Visual Magic Realism

by | Nov 6, 2018 | IBBYLink Summer 2018

Jardins pp.26–27. Copyright © Roger Mello.

Roger Mello

Magic realism does have a strong equivalent in illustration. If magic realism is the possibility of inter-penetration between reality and fiction, or the interaction between a so-called fiction approximated to reality, and another, let’s say, ‘sobrenatural’, then images and words are equally inter-penetrable.

This ambivalent terrain is a natural construct in Latin America, since the experimental narrators of the continent do exploit edges without ‘warning’ the reader-listener when they will cross the boundaries between the one and the other. In Brazil, Dias Gomes and Murilo Rubião are the representatives in what would be related respectively to the fantastic realism of a more rural or natural atmosphere on the one hand, and the urban, on the other; a parallel like Garcia Marquez in Colombia and Cortazar or Jorge Luis Borges in Argentina. In his own words, Gabriel Garcia Marquez would write as if listening to his grandmother’s stories, forging those myriad sceneries of his. Another Borges, the Brazilian engraver, publishes his own books using xylography, an example of a traditional and borderless dialogue between fiction and ‘sobrenatural‘ in his dense limitless black and white imagery.
Imagery, image, let’s take a closer look at the verb to imagine. In Portuguese, Spanish or English, it doesn’t matter, the word ‘imagine’ comes from ‘image’. Writers of such magical realism have used and abused this imagery reference to create their own landscapes. Not all literary art will use the visual composition of scenarios and characters so strongly. They seem to build it from the outside to reach the inside, but this approach to developing the shape of their composition in this way does not suppress the content. The inside reveals itself to be bigger than this, because, contrary to what is said here and there, it is possible and desirable to choose a book by the cover. Cover and design are constitutive elements of the book, and the chance for a well-crafted book with paper specifically and whimsically chosen, increases the chances of the book’s content being as unique as its shape. The book is an object and artists like Carybé, Santa Rosa, Luís Jardim, Poty, Calazans Neto were experimenters of this resource. Sometimes when this emerges in an almost ‘anthropological’ drawing, or as an extension of neo-neo realism, depicting the day-to-day life of the corners of Brazil, they are very close to the ‘visualities’ captured by the lenses of those experimenters, the photographers. This is the case of Carybé (Argentinean from Bahia) and the French anthropologist and photographer Pierre Vergé, rebaptised in Bahia State as Pierre Fatumbi Vergé, with whom he created visually or literally. This very specific dialogue is also seen with the music of Dorival Caymmi, who was himself an illustrator.

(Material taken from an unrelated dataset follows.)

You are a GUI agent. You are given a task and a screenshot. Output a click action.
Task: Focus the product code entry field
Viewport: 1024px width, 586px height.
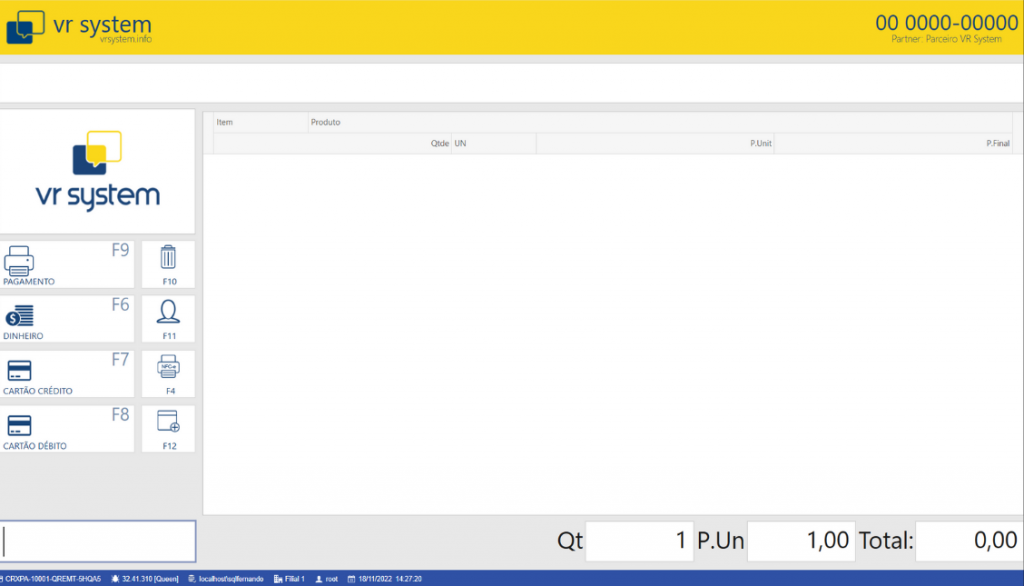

[Dorival Caymmi, the well-known composer of É doce morrer no mar, and many anthologised songs of Carmen Miranda wanted to be a professional illustrator, but one publisher in Rio de Janeiro told him: just forget it, in this country only soccer players or musicians have a future.]

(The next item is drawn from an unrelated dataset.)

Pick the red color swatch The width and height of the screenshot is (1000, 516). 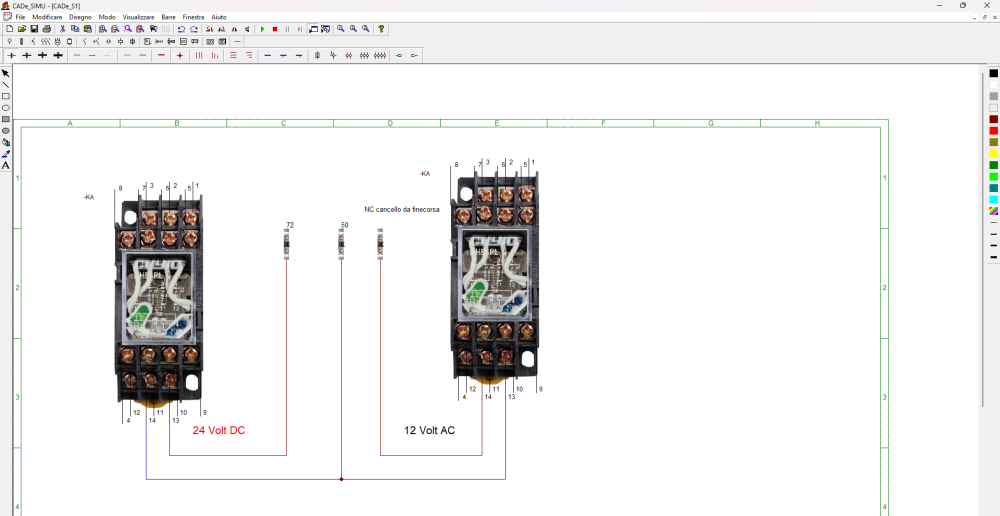993,131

Carvoeirinhospp. 4–5. Copyright © Roger Mello.
Take the case of The Gato Malhado and Andorinha Sinhá, by Jorge Amado and Carybé; Gato Malhado, the tabby cat and Andorinha Sinhá, the swallow, an impossible love? In one of the last watercolour images in the book, the cat decides to deliver his own body to a snake that will swallow him because his love for the swallow is impossible. It is a unique moment taking one beyond the written text of Jorge Amado. Again, in the illustration depicting Mauricio Babilônia, Carybé’s version for A Hundred Years of Solitude, the character is not merely surrounded by butterflies as the words of Garcia Marquez genially suggest, he is at the same time the bunch of butterflies in their flock form, but pulverised like a human made out of these separate parts. The sexual act encompasses him and the woman in an encounter even more intense than the embrace, than the sexual act itself. There are at least five more layers of reading through the visual approach of such illustrators, all of them lovers of philosophy and, let’s name it this way, lovers of a limitless interaction of all arts. When Burle Marx drew his gardens or paintings he was also experimenting with this space, an ‘in between’ that leads us to another peripatetic quest; through the unsafe, experimental, open, inconclusive gardens of his mind.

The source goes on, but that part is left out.